• Supplied data:
- - -
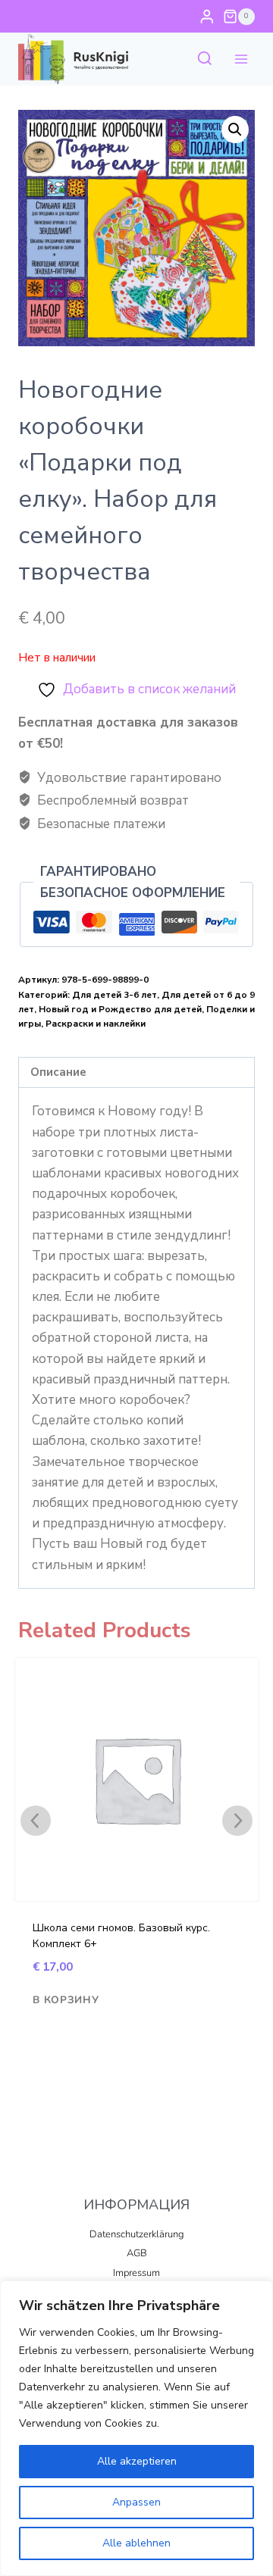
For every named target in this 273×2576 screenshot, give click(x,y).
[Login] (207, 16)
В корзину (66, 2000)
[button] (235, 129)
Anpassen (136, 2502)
- - -
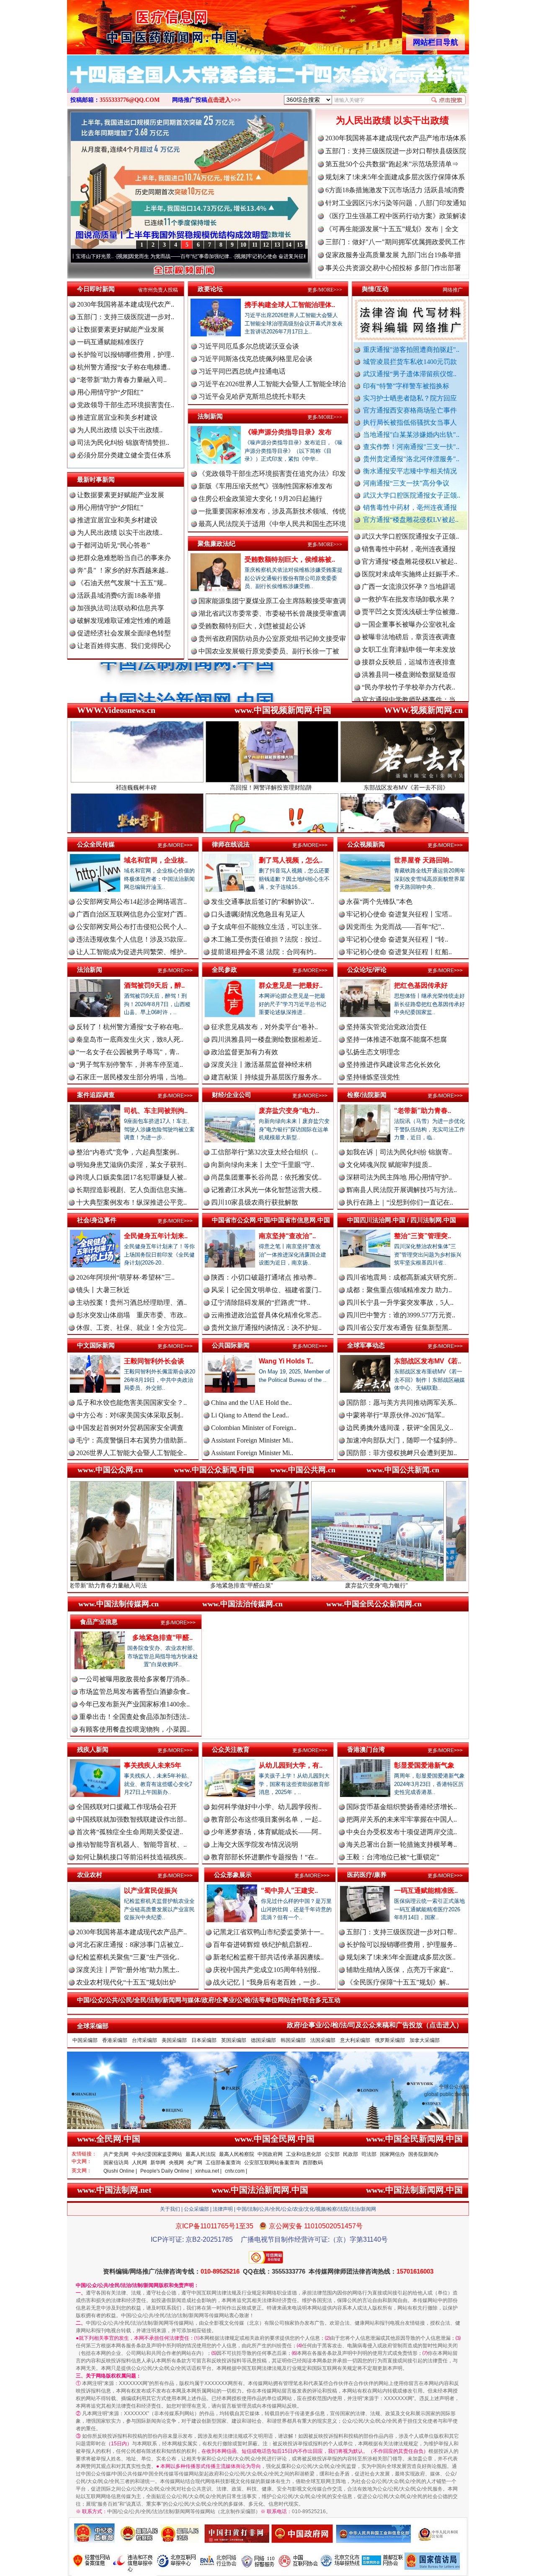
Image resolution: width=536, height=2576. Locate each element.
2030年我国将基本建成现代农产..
- - -
• Task brief:
Only the lines above starting with the one with "For every named" and going through the one with "Anpassen (136, 2502)" are to be copied, word for word and with both ends kept.

• Answer space:
For every named target in this 273×2576 screenshot, give click(x,y).
[Login] (207, 16)
В корзину (66, 2000)
[button] (235, 129)
Anpassen (136, 2502)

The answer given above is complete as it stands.